The Fat Studies Reader

By Esther Rothblum; Sondra Solovay | Go to book overview

12
Fat Kids, Working Moms, and
the “Epidemic of Obesity”
Race, Class, and Mother Blame

Natalie Boero


Introduction

The centrality of children to the “epidemic of obesity” has led to a search for the “causes” and “cures” of childhood fatness. In scientific and medical literature and the media, too much fast food, too much television, and too little exercise are seen as the main culprits (Boero, 2007). Yet one does not have to dig far below the surface to find a distinct trend of “mother blame” in common sense and professional understandings of both the causes of and interventions into this “epidemic of childhood obesity.” As they are usually charged with the preparation, regulation, and purchase of food for their children, mothers—working mothers in particular—are held responsible for children's “poor” eating patterns and their assumed-related “obesity” (DeVault, 1991; Hochschild, 1989).

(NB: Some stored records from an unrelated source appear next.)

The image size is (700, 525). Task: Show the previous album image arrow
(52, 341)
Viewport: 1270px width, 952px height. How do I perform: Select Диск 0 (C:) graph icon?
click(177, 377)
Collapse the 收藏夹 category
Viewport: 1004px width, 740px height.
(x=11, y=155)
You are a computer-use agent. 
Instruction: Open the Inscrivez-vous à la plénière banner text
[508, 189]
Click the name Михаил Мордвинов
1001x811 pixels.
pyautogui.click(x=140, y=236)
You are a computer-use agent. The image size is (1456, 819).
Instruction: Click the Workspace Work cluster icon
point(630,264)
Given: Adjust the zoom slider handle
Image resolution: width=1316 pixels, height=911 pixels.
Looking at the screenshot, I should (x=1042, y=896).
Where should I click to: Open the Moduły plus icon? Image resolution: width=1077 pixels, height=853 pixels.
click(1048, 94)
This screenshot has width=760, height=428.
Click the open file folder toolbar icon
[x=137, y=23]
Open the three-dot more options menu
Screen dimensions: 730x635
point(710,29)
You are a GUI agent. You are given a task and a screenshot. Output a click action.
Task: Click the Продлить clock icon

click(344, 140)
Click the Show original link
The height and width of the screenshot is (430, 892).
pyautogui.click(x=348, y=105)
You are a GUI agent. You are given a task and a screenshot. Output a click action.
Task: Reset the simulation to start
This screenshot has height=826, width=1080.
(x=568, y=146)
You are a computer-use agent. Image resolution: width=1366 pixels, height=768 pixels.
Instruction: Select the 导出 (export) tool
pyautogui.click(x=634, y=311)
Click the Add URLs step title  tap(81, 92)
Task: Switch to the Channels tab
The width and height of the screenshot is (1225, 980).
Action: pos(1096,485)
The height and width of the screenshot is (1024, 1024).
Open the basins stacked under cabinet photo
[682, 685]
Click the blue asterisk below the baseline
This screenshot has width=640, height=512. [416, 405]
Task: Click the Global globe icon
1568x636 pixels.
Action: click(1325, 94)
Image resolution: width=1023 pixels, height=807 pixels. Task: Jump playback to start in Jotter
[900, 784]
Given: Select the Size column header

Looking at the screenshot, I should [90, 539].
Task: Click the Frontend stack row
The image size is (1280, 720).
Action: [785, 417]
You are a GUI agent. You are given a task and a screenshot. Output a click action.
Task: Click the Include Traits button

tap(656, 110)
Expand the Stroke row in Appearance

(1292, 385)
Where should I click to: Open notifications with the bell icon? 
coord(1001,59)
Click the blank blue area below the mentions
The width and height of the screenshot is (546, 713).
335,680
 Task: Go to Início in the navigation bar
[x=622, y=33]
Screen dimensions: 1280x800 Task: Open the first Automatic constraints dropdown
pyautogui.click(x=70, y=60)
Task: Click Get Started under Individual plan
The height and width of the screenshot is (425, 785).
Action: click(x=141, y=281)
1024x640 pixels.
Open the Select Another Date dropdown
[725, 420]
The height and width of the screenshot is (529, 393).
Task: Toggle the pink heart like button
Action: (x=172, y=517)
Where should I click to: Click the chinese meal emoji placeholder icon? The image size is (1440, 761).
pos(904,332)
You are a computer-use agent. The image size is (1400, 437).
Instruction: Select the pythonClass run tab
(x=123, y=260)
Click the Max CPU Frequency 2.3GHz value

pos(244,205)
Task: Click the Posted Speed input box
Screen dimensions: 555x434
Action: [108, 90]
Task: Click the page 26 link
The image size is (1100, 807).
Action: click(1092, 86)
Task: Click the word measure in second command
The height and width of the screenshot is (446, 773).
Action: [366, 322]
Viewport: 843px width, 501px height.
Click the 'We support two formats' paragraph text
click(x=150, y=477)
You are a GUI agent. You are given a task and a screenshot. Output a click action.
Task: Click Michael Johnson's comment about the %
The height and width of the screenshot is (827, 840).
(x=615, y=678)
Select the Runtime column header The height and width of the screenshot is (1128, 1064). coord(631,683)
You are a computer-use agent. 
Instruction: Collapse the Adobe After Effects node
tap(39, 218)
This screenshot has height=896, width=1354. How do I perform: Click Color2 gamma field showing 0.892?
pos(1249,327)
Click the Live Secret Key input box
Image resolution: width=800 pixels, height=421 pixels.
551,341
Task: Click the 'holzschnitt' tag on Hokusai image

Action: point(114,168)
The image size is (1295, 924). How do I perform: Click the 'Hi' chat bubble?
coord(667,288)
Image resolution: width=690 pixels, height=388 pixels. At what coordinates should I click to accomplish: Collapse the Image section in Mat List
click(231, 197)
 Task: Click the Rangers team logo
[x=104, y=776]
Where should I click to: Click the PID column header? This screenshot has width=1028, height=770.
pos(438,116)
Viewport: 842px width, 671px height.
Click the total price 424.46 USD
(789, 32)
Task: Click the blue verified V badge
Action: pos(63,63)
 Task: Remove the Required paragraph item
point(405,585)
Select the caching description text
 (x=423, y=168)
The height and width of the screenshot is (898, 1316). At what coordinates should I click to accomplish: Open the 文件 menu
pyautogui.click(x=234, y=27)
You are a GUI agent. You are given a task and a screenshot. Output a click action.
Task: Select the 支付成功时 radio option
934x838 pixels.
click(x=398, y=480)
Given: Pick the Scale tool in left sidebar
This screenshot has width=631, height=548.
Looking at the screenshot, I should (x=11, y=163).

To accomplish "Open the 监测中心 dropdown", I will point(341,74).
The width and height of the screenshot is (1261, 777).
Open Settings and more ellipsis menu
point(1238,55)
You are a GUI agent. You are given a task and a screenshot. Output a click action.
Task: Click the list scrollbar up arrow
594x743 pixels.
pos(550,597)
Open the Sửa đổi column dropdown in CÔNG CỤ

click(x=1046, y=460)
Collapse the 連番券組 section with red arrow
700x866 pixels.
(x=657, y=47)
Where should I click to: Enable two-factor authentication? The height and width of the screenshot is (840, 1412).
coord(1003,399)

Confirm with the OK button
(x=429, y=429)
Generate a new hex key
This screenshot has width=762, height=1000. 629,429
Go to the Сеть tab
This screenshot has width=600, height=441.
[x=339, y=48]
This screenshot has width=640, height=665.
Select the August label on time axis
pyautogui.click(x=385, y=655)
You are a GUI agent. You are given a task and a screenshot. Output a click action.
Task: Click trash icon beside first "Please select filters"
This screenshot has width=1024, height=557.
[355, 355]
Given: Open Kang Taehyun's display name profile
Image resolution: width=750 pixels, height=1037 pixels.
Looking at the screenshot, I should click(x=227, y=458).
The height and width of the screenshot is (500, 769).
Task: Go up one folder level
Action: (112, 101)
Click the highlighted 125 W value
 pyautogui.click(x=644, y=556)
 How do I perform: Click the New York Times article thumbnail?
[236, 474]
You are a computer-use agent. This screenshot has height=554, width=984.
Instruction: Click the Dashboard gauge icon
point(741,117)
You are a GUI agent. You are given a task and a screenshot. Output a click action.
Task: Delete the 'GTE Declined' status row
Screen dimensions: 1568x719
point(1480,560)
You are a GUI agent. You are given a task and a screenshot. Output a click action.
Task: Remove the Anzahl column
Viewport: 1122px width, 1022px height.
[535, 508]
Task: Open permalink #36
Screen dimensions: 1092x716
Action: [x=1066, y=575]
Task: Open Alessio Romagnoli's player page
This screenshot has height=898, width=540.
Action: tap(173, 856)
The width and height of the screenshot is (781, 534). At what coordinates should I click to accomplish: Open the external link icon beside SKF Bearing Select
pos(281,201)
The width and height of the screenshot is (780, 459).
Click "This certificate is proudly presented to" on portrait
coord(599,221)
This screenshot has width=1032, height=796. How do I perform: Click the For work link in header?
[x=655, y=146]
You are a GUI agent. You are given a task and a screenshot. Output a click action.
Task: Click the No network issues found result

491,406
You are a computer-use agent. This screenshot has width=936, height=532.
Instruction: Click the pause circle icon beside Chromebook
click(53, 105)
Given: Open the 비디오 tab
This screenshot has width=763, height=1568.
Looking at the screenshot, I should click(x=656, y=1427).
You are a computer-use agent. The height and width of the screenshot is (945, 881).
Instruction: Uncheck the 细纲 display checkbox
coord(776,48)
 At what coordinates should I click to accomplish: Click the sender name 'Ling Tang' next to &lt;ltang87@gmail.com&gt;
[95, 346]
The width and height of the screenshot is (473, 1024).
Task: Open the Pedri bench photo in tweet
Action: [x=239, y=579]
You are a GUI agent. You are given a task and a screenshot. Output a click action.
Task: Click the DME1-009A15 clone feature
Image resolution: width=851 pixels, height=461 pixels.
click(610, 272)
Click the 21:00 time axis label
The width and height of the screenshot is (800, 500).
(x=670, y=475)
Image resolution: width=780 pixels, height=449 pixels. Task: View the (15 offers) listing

The weight of one's children has increasingly become a litmus test of good mothering. In her work, Sondra Solovay (2000) chronicles the dramatic cases of Christina Corrigan, a 680-pound thirteen-year-old whose mother was charged with felony child abuse/endangerment after Christina's tragic death, and “Zach Smuller,” a young boy whose father threatened to fight his mother for custody of him because she could not or would not make him lose weight. The children's mothers were at the center of both the media attention to the cases (particularly the Corrigan case). Both the Corrigan and “Smuller” cases are chilling examples of the threats faced by fat children and their families amid the “obesity epidemic.” Yet in this chapter I use examples from mainstream print media to argue that the mother blame associated with the size of children's bodies extends far beyond these “extreme” examples and has integrated itself into the everyday discourse and experience of mothering. I argue that as with other historic and contemporary examples of mother blame, evaluating the fitness of mothers based on the size of their children obscures larger structural issues of racism, economic inequality, fat phobia, and sexism among others.